LinkedIn was instrumental in shutting down a company scraping its information earlier this year. Now, it is going after another.
The company, a subsidiary of
“Defendants’ industrial-scale fake account mill scrapes member information that real people have posted on LinkedIn, including data that is only available behind LinkedIn’s password wall and that Defendants’ customers may not otherwise be allowed to access, and certainly are not allowed to copy and keep in perpetuity,” the LinkedIn lawsuit alleges.
LinkedIn has been battling scrapers for years. In July, it announced the resolution of a lawsuit it had brought against Proxycurl for unauthorized scraping. Another lawsuit, which pitted LinkedIn against a company called hiQ Labs, lasted six years from 2017 to 2022 and went to the Supreme Court, resulting in a confidential settlement. In that case, the lower court said that scraping was acceptable in certain circumstances, but companies could bring breach of contract claims for unauthorized scraping.
The emergence of AI technology, which enables the rapid extraction of member information, has now raised the stakes for LinkedIn, which touts more than 1 billion members in 200 countries.
LinkedIn says it has regularly detected and restricted fake accounts from ProAPIs. “But in that time, each such fake account can sometimes scrape hundreds of profiles, if not more,” according to the latest filing.
ProAPIs did not reply to a request for comment. LinkedIn directed queries to an online post by Sarah Wight, a vice president in the legal department. Her post said, “We do not permit members or third parties to scrape personal data and use it in ways our members have not agreed to. Additionally, you must be real—fake accounts are prohibited.”
LinkedIn’s privacy policy says user data may be used for targeted advertising and for AI training.
Data Matters
LinkedIn occupies a unique place among social media sites, making it one of the more valuable public data sources, said Austin Chambers, a partner at Dorsey & Whitney LLP.
“It’s very common for sales people to buy lead lists of people who are employed within your target industry so that you can contact them and try to sell whatever your product or service is,” Chambers said. “Sometimes it’s these marketing type companies where they’re looking for the most up to date sort of lead list of people.”
The market can be lucrative.
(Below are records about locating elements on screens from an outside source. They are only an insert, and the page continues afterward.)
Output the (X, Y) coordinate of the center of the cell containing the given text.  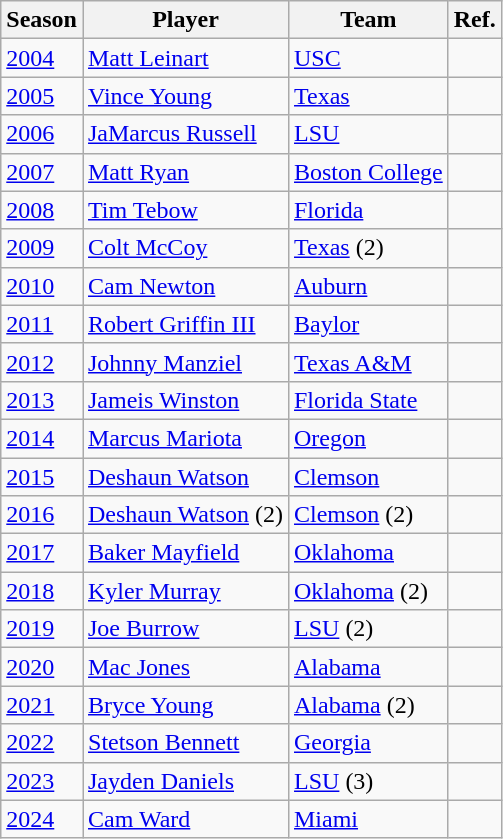
2020 (42, 667)
Georgia (368, 743)
Johnny Manziel (185, 362)
Robert Griffin III (185, 324)
Mac Jones (185, 667)
2012 (42, 362)
LSU (2) (368, 629)
2023 (42, 781)
2017 (42, 553)
Cam Ward (185, 819)
Cam Newton (185, 286)
2022 (42, 743)
2009 (42, 248)
2010 (42, 286)
2014 (42, 438)
Alabama (2) (368, 705)
Deshaun Watson (185, 477)
LSU (3) (368, 781)
Miami (368, 819)
2008 (42, 210)
Florida State (368, 400)
Stetson Bennett (185, 743)
Kyler Murray (185, 591)
2024 (42, 819)
USC (368, 58)
Baker Mayfield (185, 553)
Texas (368, 96)
Joe Burrow (185, 629)
2021 (42, 705)
2004 (42, 58)
Oregon (368, 438)
Deshaun Watson (2) (185, 515)
Clemson (2) (368, 515)
2015 (42, 477)
Clemson (368, 477)
2016 (42, 515)
Ref. (474, 20)
Team (368, 20)
2005 (42, 96)
Boston College (368, 172)
Jameis Winston (185, 400)
2013 (42, 400)
Season (42, 20)
Auburn (368, 286)
Matt Ryan (185, 172)
2011 (42, 324)
Florida (368, 210)
Vince Young (185, 96)
Oklahoma (2) (368, 591)
Jayden Daniels (185, 781)
Matt Leinart (185, 58)
Colt McCoy (185, 248)
Player (185, 20)
Alabama (368, 667)
Bryce Young (185, 705)
Texas (2) (368, 248)
Marcus Mariota (185, 438)
LSU (368, 134)
2007 (42, 172)
2019 (42, 629)
Tim Tebow (185, 210)
Texas A&M (368, 362)
Baylor (368, 324)
2018 (42, 591)
Oklahoma (368, 553)
JaMarcus Russell (185, 134)
2006 (42, 134)
Detect which cell encompasses the target text, then output its (X, Y) center coordinate. 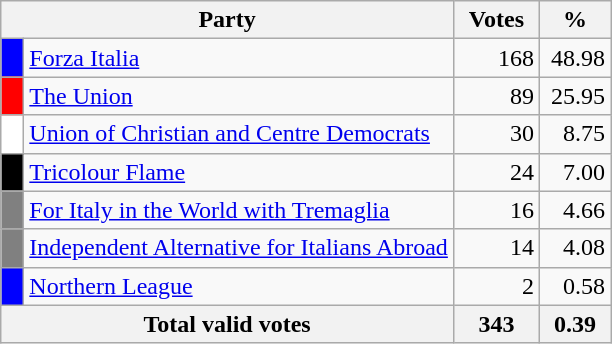
Independent Alternative for Italians Abroad (239, 248)
0.39 (574, 324)
168 (496, 58)
Party (228, 20)
Union of Christian and Centre Democrats (239, 134)
Tricolour Flame (239, 172)
343 (496, 324)
0.58 (574, 286)
Northern League (239, 286)
2 (496, 286)
89 (496, 96)
8.75 (574, 134)
4.66 (574, 210)
Forza Italia (239, 58)
25.95 (574, 96)
4.08 (574, 248)
14 (496, 248)
Votes (496, 20)
Total valid votes (228, 324)
48.98 (574, 58)
For Italy in the World with Tremaglia (239, 210)
30 (496, 134)
7.00 (574, 172)
16 (496, 210)
% (574, 20)
The Union (239, 96)
24 (496, 172)
Capture the cell that displays the provided text and extract its (x, y) central coordinate. 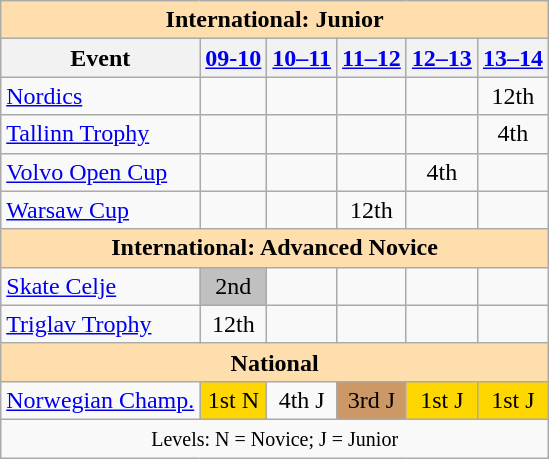
4th J (302, 400)
1st N (234, 400)
International: Junior (275, 20)
Volvo Open Cup (100, 172)
3rd J (372, 400)
10–11 (302, 58)
Tallinn Trophy (100, 134)
Levels: N = Novice; J = Junior (275, 438)
12–13 (442, 58)
Event (100, 58)
International: Advanced Novice (275, 248)
13–14 (512, 58)
Skate Celje (100, 286)
National (275, 362)
Norwegian Champ. (100, 400)
2nd (234, 286)
09-10 (234, 58)
Warsaw Cup (100, 210)
Nordics (100, 96)
11–12 (372, 58)
Triglav Trophy (100, 324)
Output the (x, y) coordinate of the center of the cell containing the given text.  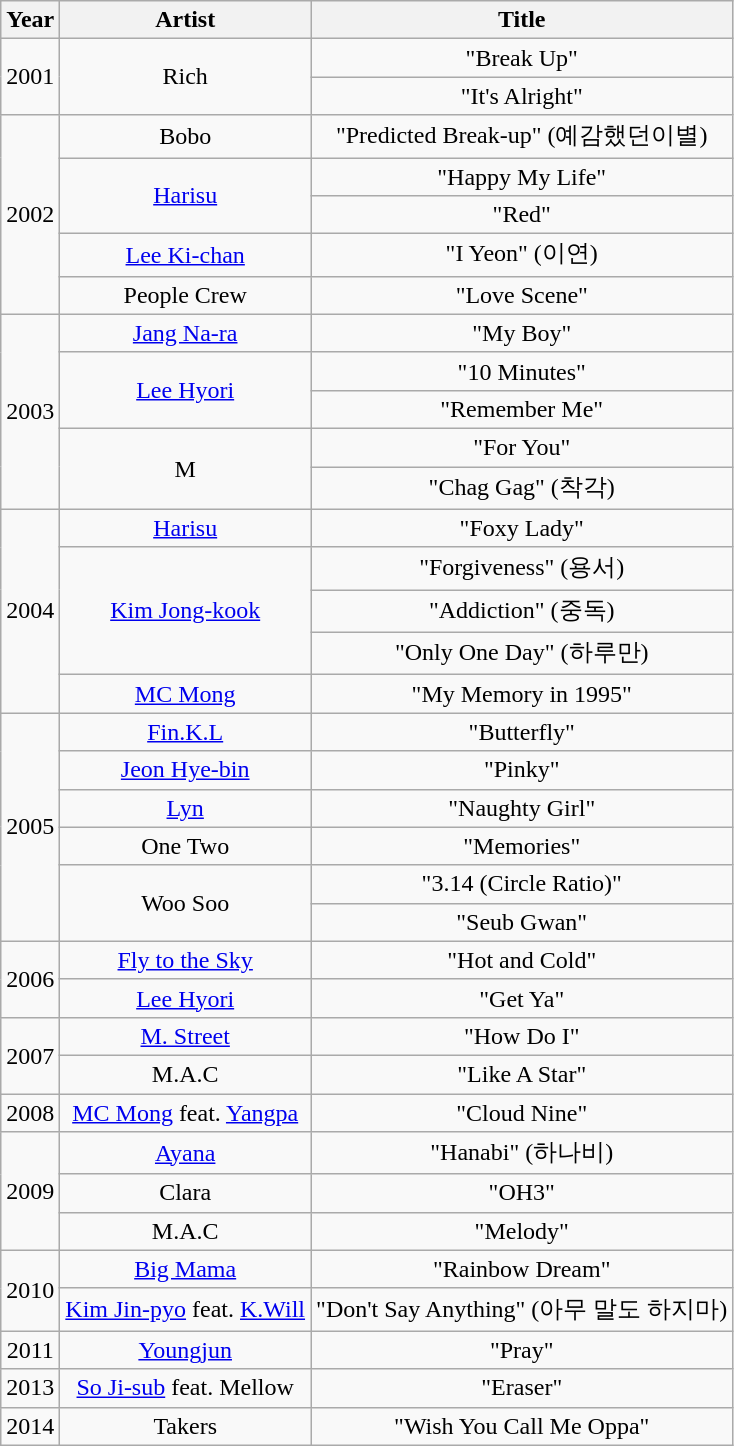
Clara (186, 1193)
Artist (186, 20)
"Chag Gag" (착각) (522, 488)
"Foxy Lady" (522, 528)
"Hot and Cold" (522, 960)
"Butterfly" (522, 732)
"Like A Star" (522, 1074)
One Two (186, 846)
2004 (30, 611)
Rich (186, 77)
"Red" (522, 215)
"Addiction" (중독) (522, 612)
2001 (30, 77)
Takers (186, 1426)
People Crew (186, 295)
Kim Jin-pyo feat. K.Will (186, 1310)
M (186, 468)
2008 (30, 1113)
"Rainbow Dream" (522, 1269)
"Break Up" (522, 58)
"Predicted Break-up" (예감했던이별) (522, 136)
2002 (30, 214)
"Happy My Life" (522, 177)
So Ji-sub feat. Mellow (186, 1388)
2006 (30, 979)
"Only One Day" (하루만) (522, 654)
Big Mama (186, 1269)
"10 Minutes" (522, 371)
Year (30, 20)
2005 (30, 827)
"My Memory in 1995" (522, 694)
2010 (30, 1290)
Kim Jong-kook (186, 611)
"OH3" (522, 1193)
Ayana (186, 1154)
"Wish You Call Me Oppa" (522, 1426)
"Hanabi" (하나비) (522, 1154)
Fly to the Sky (186, 960)
"Melody" (522, 1231)
2011 (30, 1350)
"Forgiveness" (용서) (522, 568)
Bobo (186, 136)
Lee Ki-chan (186, 256)
2007 (30, 1055)
Youngjun (186, 1350)
Lyn (186, 808)
"It's Alright" (522, 96)
"Eraser" (522, 1388)
"Remember Me" (522, 409)
"Memories" (522, 846)
Jang Na-ra (186, 333)
"Naughty Girl" (522, 808)
2014 (30, 1426)
MC Mong (186, 694)
2003 (30, 412)
"Cloud Nine" (522, 1113)
"How Do I" (522, 1036)
Jeon Hye-bin (186, 770)
2009 (30, 1192)
"Don't Say Anything" (아무 말도 하지마) (522, 1310)
"Pray" (522, 1350)
Fin.K.L (186, 732)
"Seub Gwan" (522, 922)
"3.14 (Circle Ratio)" (522, 884)
2013 (30, 1388)
"My Boy" (522, 333)
"Love Scene" (522, 295)
"I Yeon" (이연) (522, 256)
Title (522, 20)
"For You" (522, 447)
M. Street (186, 1036)
"Pinky" (522, 770)
MC Mong feat. Yangpa (186, 1113)
"Get Ya" (522, 998)
Woo Soo (186, 903)
Capture the cell that displays the provided text and extract its (x, y) central coordinate. 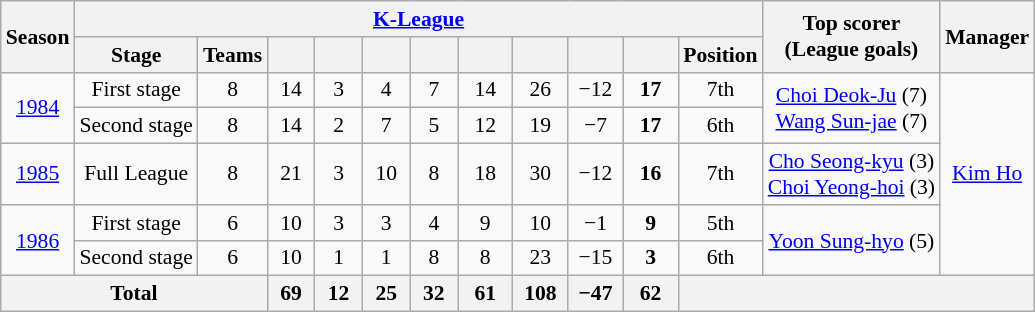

According to allegations in the lawsuit, customers were paying ProAPIs as much as $15,000 a month to rent their scraping services.
The scraping activity raises costs for LinkedIn, as well.
LinkedIn, Chambers said, argues that it is spending extra resources to defend against this kind of data extraction, from employing more people to increasing server capacity to prevent it from slowing down because of relentless scraping by bots.
“Basically these scrapers are forcing them to buy more server capacity than they could ever conceivably need if their platform were accessed only by human users,” he said.
Legal Angle and Risks
LinkedIn warns in its latest lawsuit that once the data is scraped, it can be used to send spam, sold to scammers or combined with other information to create extensive private databases.
James Gatto, a partner in the intellectual property practice group at Sheppard Mullin, Richter & Hampton LLP, said that social media sites like to monetize their data but want to minimize the ability of others to monetize it. Web scraping per se is not illegal, and some companies might have valid rights to use the data, he said.
“I wouldn’t want to cast the entire practice as illegal and unscrupulous,” he said. “But there’s certainly some folks that might fall into that category.”
Companies must do their due diligence every time they buy data from a third party, he said.
“You understand how they acquired the data,” Gatto said, adding: " You’ve got to make sure that the company both has the information legally and has a right to grant you whatever license you want to use it for.”
While LinkedIn has prevailed in some battles with scrapers, the law remains murky, said Woodrow Hartzog, a specialist in privacy and technology at the Boston University School of Law.
Hartzog says US courts have danced around the question of whether there should be any protection for information that is already accessible to others.
But, he added, “the unfettered scraping of personal data violates every bedrock privacy principle that is enshrined in most privacy laws in the United States and around the world. And the hard part is that the laws simply aren’t sculpted in such a way that it captures that behavior.”
The case is LinkedIn Corporation v. ProAPIs Inc., N.D. Cal., No. 3:25-cv-08393, complaint filed.